A whole term after this incident, I am still unsure about whether I did right by that boy. I made peace with his logic, saying he had probably only ever seen his mother do the cleaning in a house with a father and two sons. I pushed his boundaries, forced him to deal with uncomfortable situations, and finally made sure he realised there were other ways of being. But did I do the right thing? Was I too harsh? Was it not my place to begin with? On a day when I was fretting about the blind faith that this job demands, a friend of mine told me that my success would lie outside the classroom, many years in the future. Maybe the day a boy realises that domestic violence does not need to be the norm, no matter the surroundings, or the day a girl decides she will study independent of the scene with marriage – that is the day you are working towards. Every time I worry about the (real) possibilities of some of my students getting married before I do, I hold on to these words like they are my talisman. Maybe every time I push, I make a little more of a dent in this systemic wall. Or maybe I don’t.
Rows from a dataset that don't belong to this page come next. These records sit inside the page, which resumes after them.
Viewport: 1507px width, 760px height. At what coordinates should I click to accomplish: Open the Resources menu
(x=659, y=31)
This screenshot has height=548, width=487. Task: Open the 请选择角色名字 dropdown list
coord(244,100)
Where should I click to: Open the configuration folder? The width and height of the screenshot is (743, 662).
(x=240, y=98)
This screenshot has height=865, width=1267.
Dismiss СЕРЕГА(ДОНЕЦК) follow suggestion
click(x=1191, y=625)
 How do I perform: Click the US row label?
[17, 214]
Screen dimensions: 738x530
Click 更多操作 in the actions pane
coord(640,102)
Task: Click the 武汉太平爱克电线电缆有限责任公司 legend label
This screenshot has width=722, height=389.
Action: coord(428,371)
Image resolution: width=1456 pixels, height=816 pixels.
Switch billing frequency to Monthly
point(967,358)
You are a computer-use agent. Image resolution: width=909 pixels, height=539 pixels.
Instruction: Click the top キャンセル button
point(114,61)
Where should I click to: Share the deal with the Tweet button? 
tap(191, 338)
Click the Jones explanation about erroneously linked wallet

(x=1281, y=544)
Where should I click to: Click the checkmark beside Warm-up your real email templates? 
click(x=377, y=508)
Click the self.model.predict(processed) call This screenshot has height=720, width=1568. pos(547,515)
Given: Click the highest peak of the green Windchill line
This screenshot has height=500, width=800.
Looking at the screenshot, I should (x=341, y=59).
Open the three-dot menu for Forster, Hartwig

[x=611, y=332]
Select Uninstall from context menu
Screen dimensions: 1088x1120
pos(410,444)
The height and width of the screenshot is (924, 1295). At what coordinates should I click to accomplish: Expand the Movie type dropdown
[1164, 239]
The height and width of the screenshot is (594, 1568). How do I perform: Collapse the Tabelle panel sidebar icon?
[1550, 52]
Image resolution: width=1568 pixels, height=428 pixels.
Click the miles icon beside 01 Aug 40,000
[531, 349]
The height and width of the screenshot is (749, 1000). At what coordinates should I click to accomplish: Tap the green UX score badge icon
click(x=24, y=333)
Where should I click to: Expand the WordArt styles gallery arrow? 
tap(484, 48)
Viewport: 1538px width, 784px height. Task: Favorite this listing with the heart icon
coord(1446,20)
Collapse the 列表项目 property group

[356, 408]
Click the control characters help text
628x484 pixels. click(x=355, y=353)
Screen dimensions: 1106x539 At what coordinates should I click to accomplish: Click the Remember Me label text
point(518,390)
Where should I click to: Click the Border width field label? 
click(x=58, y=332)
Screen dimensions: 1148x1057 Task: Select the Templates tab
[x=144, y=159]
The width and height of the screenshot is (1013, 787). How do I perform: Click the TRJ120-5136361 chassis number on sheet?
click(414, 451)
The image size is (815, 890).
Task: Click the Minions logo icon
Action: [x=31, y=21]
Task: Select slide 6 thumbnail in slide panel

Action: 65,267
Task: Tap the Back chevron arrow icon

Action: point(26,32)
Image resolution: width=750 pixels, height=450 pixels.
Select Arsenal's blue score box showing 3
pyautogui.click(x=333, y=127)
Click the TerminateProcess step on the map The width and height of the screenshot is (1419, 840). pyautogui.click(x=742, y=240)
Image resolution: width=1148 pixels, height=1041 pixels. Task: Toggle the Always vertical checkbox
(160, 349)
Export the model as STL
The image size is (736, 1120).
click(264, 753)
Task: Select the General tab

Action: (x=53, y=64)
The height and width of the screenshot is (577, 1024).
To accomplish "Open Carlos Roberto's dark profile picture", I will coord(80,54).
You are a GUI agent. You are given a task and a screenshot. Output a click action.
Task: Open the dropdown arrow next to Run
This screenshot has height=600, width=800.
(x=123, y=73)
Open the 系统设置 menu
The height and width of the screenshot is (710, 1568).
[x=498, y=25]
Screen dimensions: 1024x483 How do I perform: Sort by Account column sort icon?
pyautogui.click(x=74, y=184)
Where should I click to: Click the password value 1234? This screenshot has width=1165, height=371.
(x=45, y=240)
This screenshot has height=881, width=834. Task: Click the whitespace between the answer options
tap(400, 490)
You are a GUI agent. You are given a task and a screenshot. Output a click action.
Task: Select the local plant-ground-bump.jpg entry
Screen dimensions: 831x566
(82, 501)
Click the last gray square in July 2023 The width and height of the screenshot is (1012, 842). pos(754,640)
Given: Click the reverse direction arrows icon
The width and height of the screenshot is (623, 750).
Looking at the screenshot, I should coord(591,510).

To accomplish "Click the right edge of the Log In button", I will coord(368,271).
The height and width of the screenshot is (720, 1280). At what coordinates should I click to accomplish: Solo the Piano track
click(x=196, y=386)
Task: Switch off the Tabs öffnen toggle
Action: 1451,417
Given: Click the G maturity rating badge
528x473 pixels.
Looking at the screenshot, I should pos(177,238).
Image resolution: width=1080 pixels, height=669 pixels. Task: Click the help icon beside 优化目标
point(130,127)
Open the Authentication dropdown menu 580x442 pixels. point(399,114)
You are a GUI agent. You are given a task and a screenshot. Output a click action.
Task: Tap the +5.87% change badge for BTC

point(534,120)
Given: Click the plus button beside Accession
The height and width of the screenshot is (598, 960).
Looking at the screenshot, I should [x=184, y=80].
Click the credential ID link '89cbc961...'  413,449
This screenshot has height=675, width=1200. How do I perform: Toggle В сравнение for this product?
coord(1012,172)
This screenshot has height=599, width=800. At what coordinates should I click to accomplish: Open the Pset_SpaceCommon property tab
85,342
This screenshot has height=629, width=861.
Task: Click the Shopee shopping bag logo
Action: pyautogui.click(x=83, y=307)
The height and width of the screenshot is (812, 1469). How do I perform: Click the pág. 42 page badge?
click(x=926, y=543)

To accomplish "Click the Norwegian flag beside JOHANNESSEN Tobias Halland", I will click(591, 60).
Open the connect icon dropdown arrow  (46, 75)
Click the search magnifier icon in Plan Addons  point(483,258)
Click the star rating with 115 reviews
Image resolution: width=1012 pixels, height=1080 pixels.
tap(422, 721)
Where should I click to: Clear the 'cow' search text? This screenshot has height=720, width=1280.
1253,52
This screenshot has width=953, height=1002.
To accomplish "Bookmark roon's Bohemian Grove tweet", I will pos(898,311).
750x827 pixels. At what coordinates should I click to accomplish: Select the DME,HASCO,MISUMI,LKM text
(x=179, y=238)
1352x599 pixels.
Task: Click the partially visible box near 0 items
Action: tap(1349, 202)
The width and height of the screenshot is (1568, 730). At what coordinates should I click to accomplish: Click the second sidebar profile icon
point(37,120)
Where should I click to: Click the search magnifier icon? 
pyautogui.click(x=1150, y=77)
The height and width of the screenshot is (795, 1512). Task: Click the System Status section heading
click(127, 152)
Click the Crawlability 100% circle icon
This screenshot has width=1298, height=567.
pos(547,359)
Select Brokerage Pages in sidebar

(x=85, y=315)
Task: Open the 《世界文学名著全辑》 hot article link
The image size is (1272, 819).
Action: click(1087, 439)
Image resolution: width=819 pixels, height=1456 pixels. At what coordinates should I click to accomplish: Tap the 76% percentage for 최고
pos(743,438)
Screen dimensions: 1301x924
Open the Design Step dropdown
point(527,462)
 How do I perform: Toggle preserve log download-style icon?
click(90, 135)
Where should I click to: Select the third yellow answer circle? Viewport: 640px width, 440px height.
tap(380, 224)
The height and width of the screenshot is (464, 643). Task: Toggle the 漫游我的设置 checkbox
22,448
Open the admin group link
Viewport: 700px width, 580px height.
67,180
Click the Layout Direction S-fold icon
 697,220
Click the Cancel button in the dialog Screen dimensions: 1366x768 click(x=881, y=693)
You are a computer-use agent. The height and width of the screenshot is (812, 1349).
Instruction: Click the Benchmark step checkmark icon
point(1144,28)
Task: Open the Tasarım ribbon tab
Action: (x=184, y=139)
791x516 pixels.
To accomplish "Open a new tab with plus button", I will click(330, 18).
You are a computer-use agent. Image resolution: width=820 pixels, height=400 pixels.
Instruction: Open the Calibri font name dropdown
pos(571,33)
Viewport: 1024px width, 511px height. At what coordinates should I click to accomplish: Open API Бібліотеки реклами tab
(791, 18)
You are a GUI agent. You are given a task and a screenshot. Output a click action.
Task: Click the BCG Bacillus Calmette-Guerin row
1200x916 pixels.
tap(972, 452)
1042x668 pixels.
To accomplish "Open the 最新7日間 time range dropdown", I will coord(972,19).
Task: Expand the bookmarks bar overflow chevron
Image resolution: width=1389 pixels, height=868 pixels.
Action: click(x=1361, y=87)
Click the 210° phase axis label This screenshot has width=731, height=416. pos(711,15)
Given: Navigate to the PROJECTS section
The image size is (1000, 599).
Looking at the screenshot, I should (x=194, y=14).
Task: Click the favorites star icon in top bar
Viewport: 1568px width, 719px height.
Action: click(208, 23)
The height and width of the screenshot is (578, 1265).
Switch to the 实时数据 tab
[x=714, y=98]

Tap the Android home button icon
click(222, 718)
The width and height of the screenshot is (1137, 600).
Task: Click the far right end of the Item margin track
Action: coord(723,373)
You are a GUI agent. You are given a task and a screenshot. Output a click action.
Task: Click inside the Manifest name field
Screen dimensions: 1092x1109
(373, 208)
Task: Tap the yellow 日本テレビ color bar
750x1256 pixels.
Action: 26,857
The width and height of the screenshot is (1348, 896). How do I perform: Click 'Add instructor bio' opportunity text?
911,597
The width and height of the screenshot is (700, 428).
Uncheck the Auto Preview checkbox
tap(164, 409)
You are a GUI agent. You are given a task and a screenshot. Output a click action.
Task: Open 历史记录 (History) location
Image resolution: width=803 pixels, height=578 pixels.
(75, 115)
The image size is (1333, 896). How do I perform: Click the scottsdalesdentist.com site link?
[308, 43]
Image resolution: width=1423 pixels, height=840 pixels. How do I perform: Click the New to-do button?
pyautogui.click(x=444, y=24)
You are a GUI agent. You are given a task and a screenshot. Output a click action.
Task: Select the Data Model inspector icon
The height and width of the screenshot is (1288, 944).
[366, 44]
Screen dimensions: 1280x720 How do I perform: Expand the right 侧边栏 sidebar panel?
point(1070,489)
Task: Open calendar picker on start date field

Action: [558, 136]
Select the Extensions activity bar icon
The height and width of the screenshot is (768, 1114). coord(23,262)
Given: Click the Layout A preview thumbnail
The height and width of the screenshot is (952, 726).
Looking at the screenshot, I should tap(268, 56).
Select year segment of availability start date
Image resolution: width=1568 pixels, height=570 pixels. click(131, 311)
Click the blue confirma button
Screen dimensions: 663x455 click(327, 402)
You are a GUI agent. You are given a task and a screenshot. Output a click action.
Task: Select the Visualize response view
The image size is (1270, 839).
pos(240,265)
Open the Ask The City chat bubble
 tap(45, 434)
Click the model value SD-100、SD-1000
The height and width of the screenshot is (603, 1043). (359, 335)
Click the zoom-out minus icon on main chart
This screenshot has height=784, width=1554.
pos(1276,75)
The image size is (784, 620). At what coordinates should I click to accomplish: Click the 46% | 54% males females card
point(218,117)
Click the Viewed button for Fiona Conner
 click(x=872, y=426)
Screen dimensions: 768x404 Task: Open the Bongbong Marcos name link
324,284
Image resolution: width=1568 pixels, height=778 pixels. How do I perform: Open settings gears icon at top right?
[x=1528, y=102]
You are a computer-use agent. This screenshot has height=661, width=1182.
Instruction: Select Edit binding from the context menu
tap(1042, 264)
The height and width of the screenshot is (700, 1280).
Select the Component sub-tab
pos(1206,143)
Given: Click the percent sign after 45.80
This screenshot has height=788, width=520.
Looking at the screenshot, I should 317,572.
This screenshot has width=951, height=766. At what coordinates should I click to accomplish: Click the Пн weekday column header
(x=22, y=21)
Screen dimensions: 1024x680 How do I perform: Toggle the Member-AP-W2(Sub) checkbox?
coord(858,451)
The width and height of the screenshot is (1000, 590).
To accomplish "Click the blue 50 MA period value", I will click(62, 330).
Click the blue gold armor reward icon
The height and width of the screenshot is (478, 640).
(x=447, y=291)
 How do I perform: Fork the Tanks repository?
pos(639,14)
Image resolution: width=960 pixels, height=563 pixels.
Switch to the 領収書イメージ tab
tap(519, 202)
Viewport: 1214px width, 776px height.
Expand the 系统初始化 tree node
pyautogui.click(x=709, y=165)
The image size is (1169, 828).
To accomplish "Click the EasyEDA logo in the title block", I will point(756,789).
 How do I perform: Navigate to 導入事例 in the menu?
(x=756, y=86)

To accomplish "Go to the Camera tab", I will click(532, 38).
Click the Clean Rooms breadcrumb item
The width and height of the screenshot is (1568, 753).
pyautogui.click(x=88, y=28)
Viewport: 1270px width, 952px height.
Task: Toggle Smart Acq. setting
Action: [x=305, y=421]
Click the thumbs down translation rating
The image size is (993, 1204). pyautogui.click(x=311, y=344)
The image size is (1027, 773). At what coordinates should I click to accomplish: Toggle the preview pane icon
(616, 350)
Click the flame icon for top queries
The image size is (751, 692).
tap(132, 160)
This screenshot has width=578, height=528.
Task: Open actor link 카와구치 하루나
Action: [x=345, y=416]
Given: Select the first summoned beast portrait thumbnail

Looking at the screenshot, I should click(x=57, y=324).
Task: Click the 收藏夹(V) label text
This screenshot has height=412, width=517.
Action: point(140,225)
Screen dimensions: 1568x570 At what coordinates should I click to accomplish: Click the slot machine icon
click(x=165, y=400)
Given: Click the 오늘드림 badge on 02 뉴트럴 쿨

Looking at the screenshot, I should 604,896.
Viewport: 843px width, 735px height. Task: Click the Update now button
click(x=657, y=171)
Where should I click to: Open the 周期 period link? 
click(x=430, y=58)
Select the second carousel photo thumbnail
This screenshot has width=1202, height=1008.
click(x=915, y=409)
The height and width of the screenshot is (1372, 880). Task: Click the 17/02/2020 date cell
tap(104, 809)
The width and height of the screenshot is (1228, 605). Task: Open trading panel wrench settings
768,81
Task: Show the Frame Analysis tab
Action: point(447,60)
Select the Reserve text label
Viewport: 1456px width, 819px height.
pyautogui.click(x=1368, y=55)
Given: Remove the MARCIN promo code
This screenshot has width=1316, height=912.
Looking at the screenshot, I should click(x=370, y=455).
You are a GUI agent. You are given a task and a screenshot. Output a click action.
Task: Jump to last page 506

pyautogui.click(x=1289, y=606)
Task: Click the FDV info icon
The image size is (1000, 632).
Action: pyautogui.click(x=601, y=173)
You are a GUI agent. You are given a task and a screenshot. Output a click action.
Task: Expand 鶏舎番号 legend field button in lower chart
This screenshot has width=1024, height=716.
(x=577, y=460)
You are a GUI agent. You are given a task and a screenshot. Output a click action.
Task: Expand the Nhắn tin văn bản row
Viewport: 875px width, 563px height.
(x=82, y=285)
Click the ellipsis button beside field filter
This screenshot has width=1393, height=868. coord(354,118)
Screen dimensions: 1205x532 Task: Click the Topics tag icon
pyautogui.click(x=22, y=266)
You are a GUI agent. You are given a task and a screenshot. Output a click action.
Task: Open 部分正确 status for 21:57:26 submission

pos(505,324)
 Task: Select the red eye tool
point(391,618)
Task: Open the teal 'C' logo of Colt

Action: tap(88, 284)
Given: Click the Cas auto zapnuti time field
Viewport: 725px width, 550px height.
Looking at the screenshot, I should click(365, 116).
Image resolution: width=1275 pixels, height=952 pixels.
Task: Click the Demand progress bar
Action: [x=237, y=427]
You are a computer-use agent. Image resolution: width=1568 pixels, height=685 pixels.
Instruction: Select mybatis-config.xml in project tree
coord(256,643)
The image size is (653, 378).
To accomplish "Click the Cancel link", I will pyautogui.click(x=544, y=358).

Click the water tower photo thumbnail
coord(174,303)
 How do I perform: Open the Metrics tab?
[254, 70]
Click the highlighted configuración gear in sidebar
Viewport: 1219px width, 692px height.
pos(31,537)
I once wrote about navigating gender in the village. It was a mere three months after I had joined, and I was fresh from the sensory overload of the experiences. Today, many months on, they have had time to simmer and settle, and I think I have become less brash. I understand more, think more, allow for more, and yet, wake up every morning and choose my battles. Yet today, I choose the small battles, cognizant that the seemingly “small” ones are still mountains to cross for my kids and their families. Today, I don’t have any of the answers, but I am getting less defensive of the questions.

Back in college, I remember a rather vociferous debate on girls changing their last name. Should they do it? Was it merely the remnants of a patriarchal society that dictated that a woman “belongs” to her husband? Given how central to identity one’s name is, can it be written off as “just a name”? Yet, what if I “want” to? Is that actually free will or the voice of false choice and patriarchal conditioning? We went on and on. It was neither the longest nor most “intense” conversation on the nitty-gritties of feminism, yet somehow it stuck. Perhaps because of how everyday it was, or how many different reactions it threw up; I do not know, but it stuck. Today, this is the conversation I turn to when I illustrate the contrast.

For my kids today, their last names are the last things on their mind. Instead, they fight attendance issues because their parents want to groom them to take care of the home alongside regular schooling. They do not care for the difference between false choice and free will. Instead, when asked about what they did in their vacations, my sixth grade boys said “cricket” even as a girl said “I made beans curry for my parents.” They do not care about whether menstrual leave should be paid or not. Instead, they wonder about how to ask a male pharmacist for sanitary pads in public.

Today, I do not teach my kids to be “feminist,” one more unknown term in a language both aspirational and alien, sought and shunned. Instead, I teach my girls that they too can play cricket on their period, if that is what they really want to do. I teach my boys that it is not a bad thing to sweep the floor every once in a while. And I teach myself to check my privilege.